Automated scalp cooling systems connect a fitted cap to a small refrigeration unit that continuously circulates coolant at a controlled temperature. You put the cap on once, and it stays at the target temperature throughout your session. The two FDA-cleared systems in the United States are DigniCap (cleared in 2015) and Paxman (cleared in 2017). These machines are typically housed at the infusion center, so there’s no need to transport freezers or dry ice.

What a Treatment Session Looks Like

Using a cold cap adds time before and after each chemotherapy infusion. You’ll start cooling your scalp before the drugs begin flowing, typically 30 to 50 minutes before the infusion starts. The cap stays on throughout the entire infusion. After the infusion ends, you continue wearing the cap for a post-cooling period that ranges from 2 to 3 hours depending on your chemotherapy regimen. Some drug combinations require 120 minutes of post-cooling, while others need a full 180 minutes.

For a chemotherapy session that might normally last 1 to 3 hours, cold cap use can easily double your total time in the chair. That’s a significant commitment, repeated across every infusion cycle for the duration of your treatment.

Side Effects and Comfort

The most common complaint is simply that it’s cold. Patients report feelings of intense coldness on the scalp, headaches, dizziness, local scalp pain, neck discomfort, and a sensation of heaviness from the cap itself. Some people experience itchiness or a feeling of claustrophobia. These side effects are generally mild to moderate, and most patients tolerate them well enough to continue using the cap throughout their treatment course.

One concern that comes up frequently is whether cooling the scalp could allow cancer cells to “hide” there, potentially leading to scalp metastases. A review of 14 systematic reviews found that scalp cooling did not increase the risk of cancer spreading to the scalp. This has been a reassuring finding, though it’s one reason your oncology team will discuss your specific cancer type before recommending cold caps.

Who Should Not Use Cold Caps

Cold caps are not appropriate for everyone. They are contraindicated for patients with cold sensitivity disorders, cold agglutinin disease (a condition where cold temperatures trigger destruction of red blood cells), or cryoglobulinemia. Patients with blood cancers like leukemia or lymphoma should not use scalp cooling, because these cancers involve circulating tumor cells that could theoretically be sheltered in the cooled scalp tissue.

Patients with liver dysfunction may also be poor candidates, since impaired liver function can extend the time chemotherapy drugs remain active in the body, potentially reducing the cap’s effectiveness. Scalp cooling is also used with caution in patients receiving curative-intent chemotherapy for cancers that have already spread widely, and in cancers that carry a higher risk of skin metastases, including some lung, kidney, stomach, and colon cancers.

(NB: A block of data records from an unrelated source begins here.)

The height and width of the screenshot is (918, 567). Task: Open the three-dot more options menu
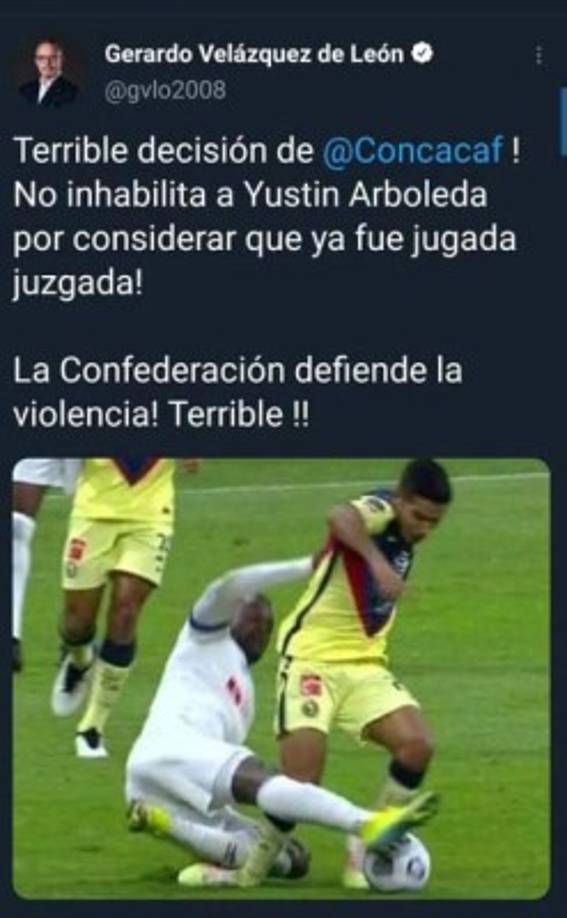coord(539,56)
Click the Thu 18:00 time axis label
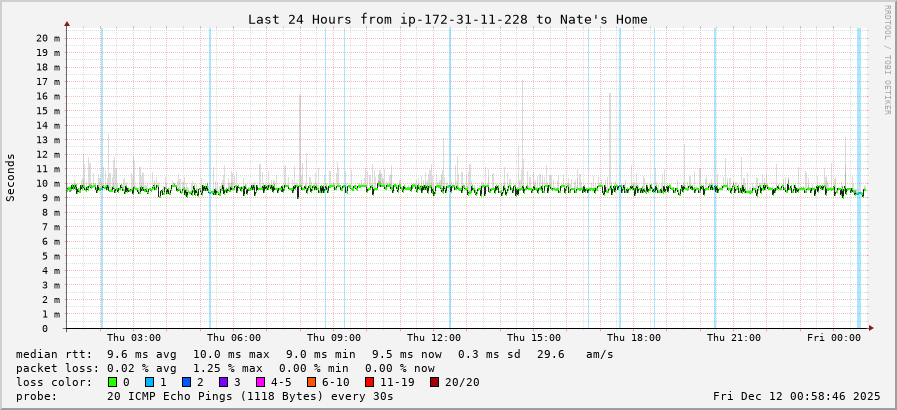This screenshot has width=897, height=410. pos(634,338)
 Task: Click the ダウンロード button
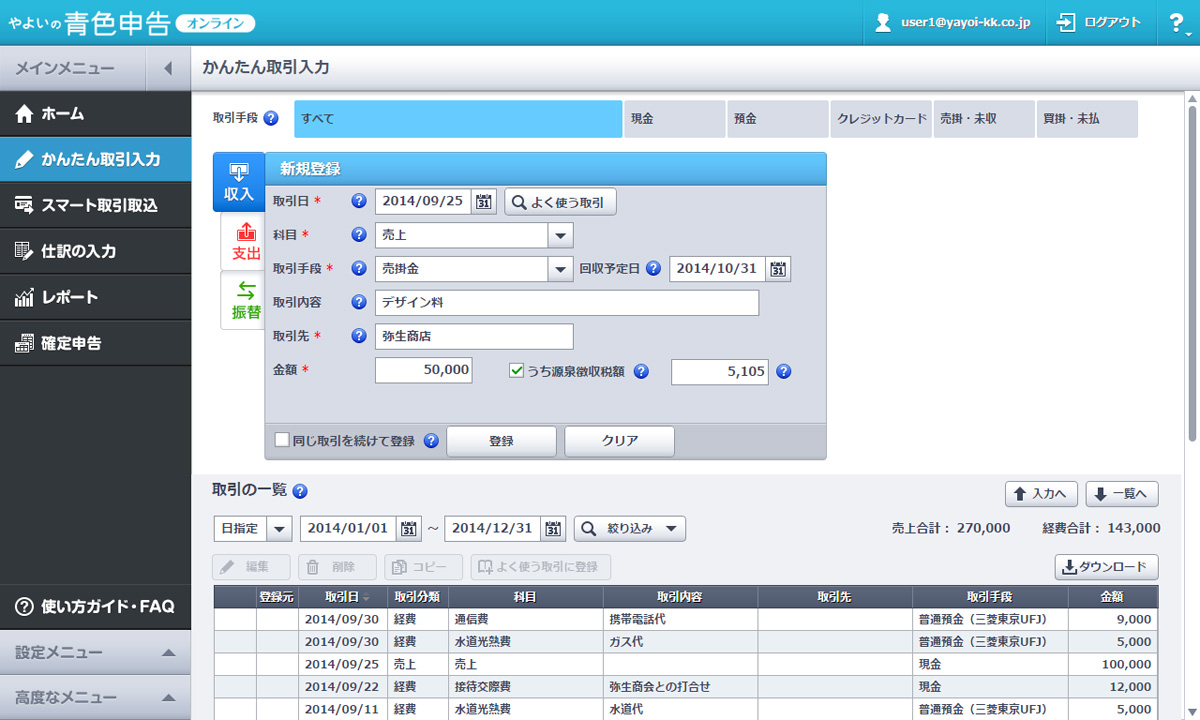tap(1106, 567)
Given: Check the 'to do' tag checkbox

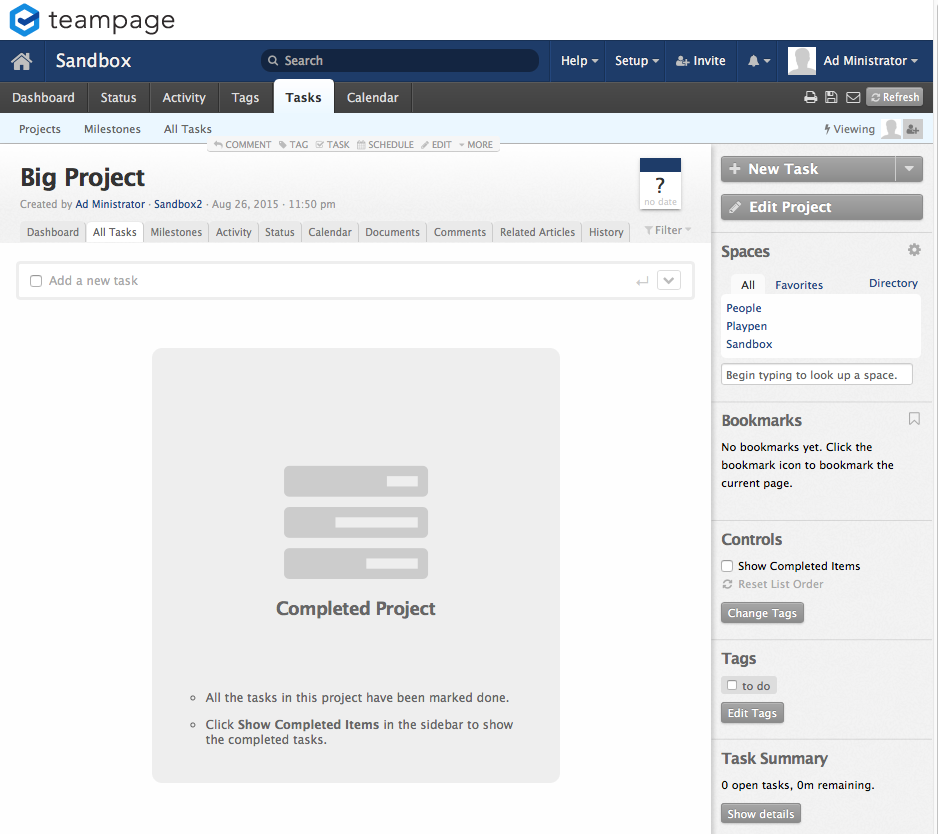Looking at the screenshot, I should (733, 686).
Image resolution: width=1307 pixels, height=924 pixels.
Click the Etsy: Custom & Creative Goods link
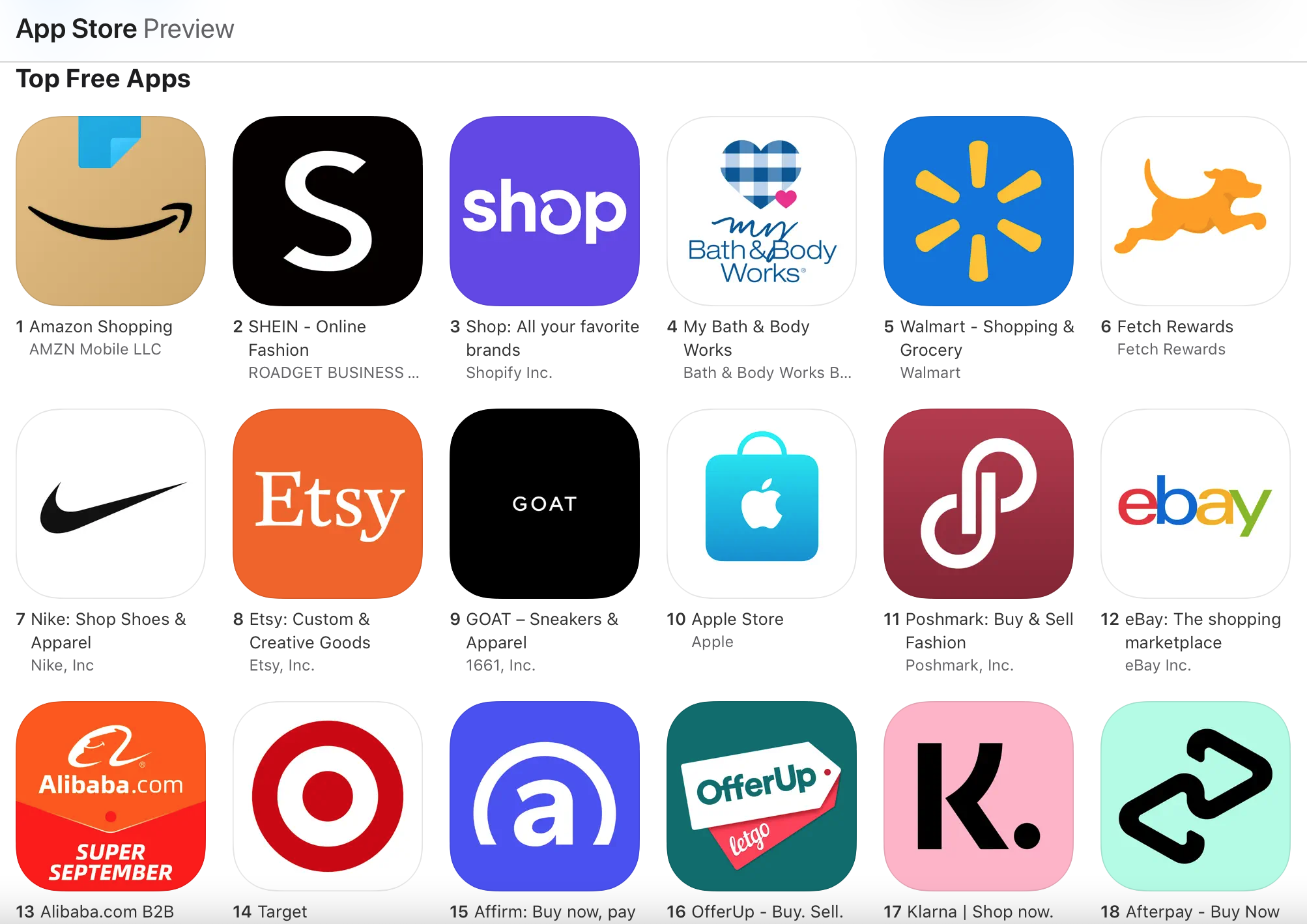[x=309, y=631]
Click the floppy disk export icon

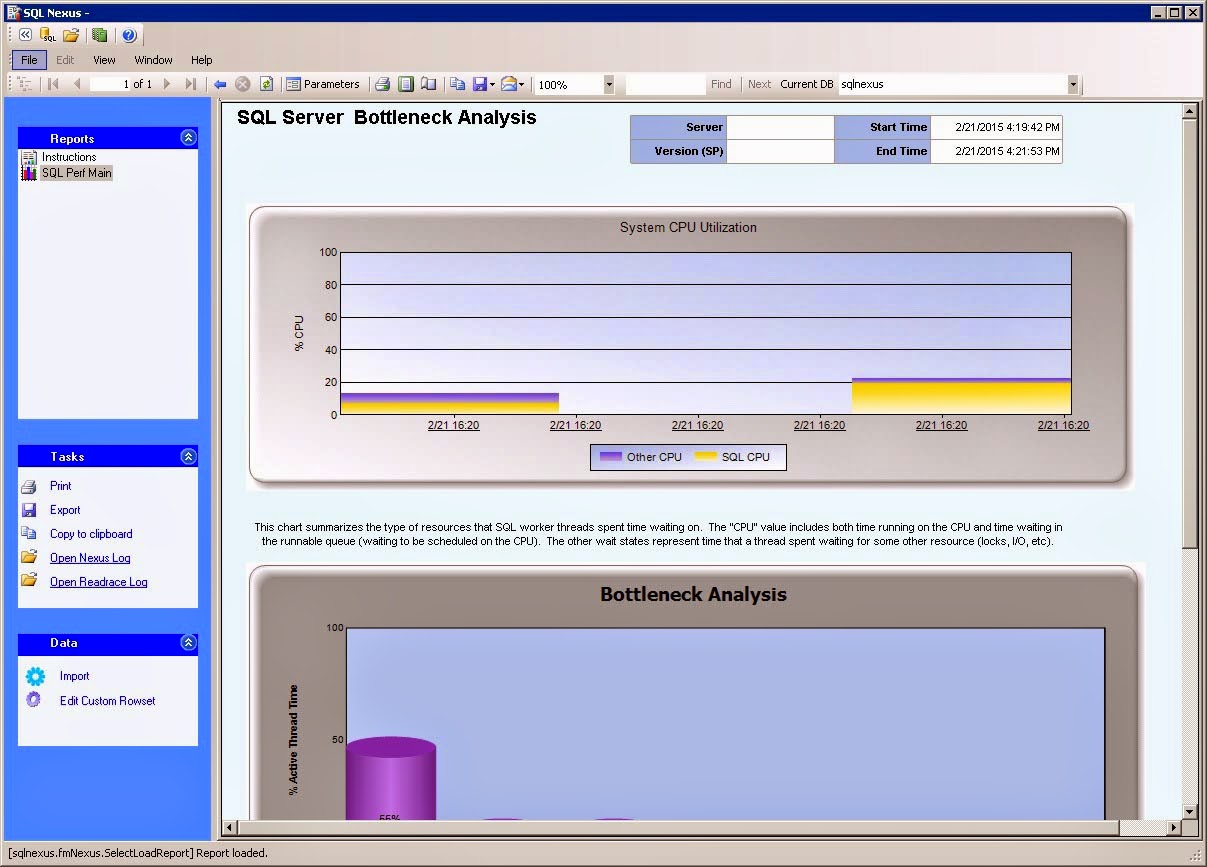click(480, 85)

Cost and Insurance Coverage

Cold cap therapy is an out-of-pocket expense for many patients, though the landscape is shifting. For manual caps like Penguin, rental costs run about $449 per month. A four-cycle chemotherapy regimen lasting three months would cost roughly $1,347, while a longer course spanning five months would run about $2,245. On top of that, you’ll need dry ice for each session, which adds approximately $100 per infusion. If you want a trained assistant to manage cap changes during your appointment, that’s an additional $555 for an eight-hour session.

A growing number of insurance companies now cover scalp cooling, and you can use health savings or flexible spending accounts to pay for it. If you’re considering cold caps, it’s worth calling your insurer directly to check coverage. For patients who qualify based on income, the nonprofit HairToStay partners with certain treatment centers to subsidize up to $1,500 in cold cap costs.